23.08.2022, Berlin: Der Gerichtssaal des Kammergerichts zu Beginn des Prozesses gegen eine mutmaßliche IS-Rückkehrerin unter Vorsitz des Richters Detlev Schmidt (im Hintergrund M). Die 31-Jährige, nicht anwesend, soll 2016 mit ihren beiden damals minderjährigen Söhnen aus Deutschland nach Syrien gereist sein, um sich der Terrororganisation «Islamischer Staat» (IS) anzuschließen. Sie habe die Rolle der Ehefrau eines IS-Kämpfers eingenommen, eine Tochter geboren und die Kinder im Sinne der IS-Ideologie erzogen. Die Anklage lautet unter anderem auf Mitgliedschaft in einer terroristischen Vereinigung im Ausland und Verletzung der Fürsorge- und Erziehungspflicht. Foto: Wolfgang Kumm/dpa +++ dpa-Bildfunk +++

A suspected IS supporter who traveled to the war zone in Syria with her small children is on trial in Berlin. The General Prosecutor’s Office in Berlin accuses the 31-year-old, among other things, of membership in a terrorist organization abroad and violation of the duty of care and education. The woman did not comment on the start of the process on Tuesday before the Court of Appeal. However, she had her defense attorneys explain that she “expressly reserves the right to” make a statement.

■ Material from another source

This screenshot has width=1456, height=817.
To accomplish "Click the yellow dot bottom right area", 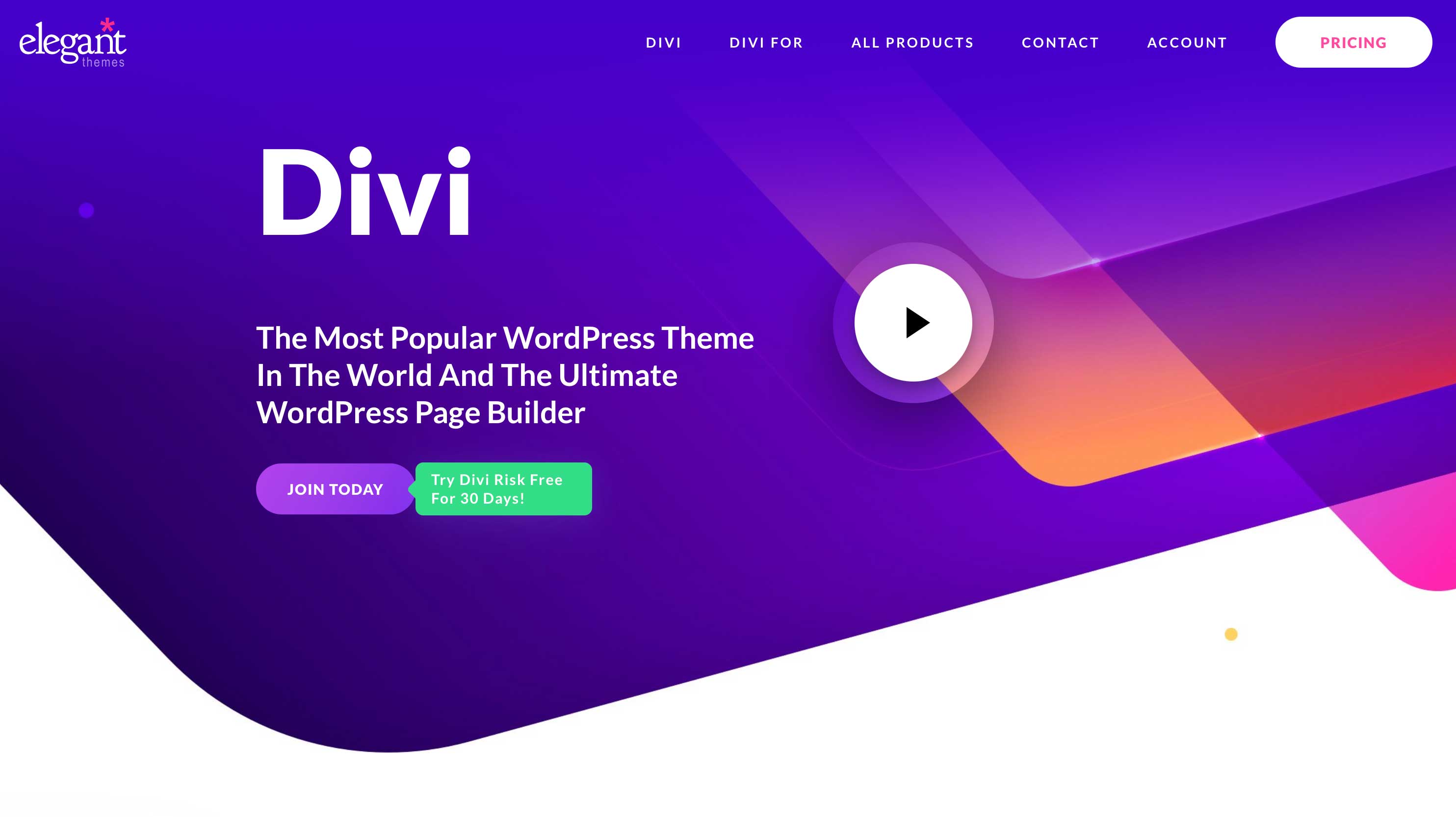I will click(1231, 634).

According to the indictment, by mid-2016 at the latest, the accused represented a radical Islamist attitude and identified with the ideology of the terrorist organization Islamic State (IS). The departure to Syria was planned together with her husband and his second wife. According to the indictment, when the implementation of the plans was too slow for the woman, she took matters into her own hands. She had assumed that her husband would follow quickly.

Supported by a network, the woman left Germany with her sons aged two years and ten months and one year and eight months at the end of October 2016. She got to Syria via Turkey, where she arrived in the province of Al-Rakka in January 2017. The husband is said to have joined the terrorist organization as an IS fighter by June 2017 at the latest.

The accused assumed the role of the wife of an IS fighter. She also spread her jihadist ideas via a Telegram channel. During the time in Syria, the woman is said to have wrongly received child benefit from Germany. The husband used the money when he left for Syria, according to the allegation.

According to the indictment, the woman gave birth to a daughter in September 2018. The 31-year-old raised her children ideologically in the spirit of the IS and thus contributed to the establishment and continued existence of the terrorist militia, according to the allegation of the general public prosecutor’s office. She exposed her children to “poverty, hunger and violence in the family”. In at least one case, they witnessed a shootout involving a dead child in the Al-Hol detention center. To this day, the children are traumatized and need psychosocial support, said prosecutor Robert Kohly when reading the indictment.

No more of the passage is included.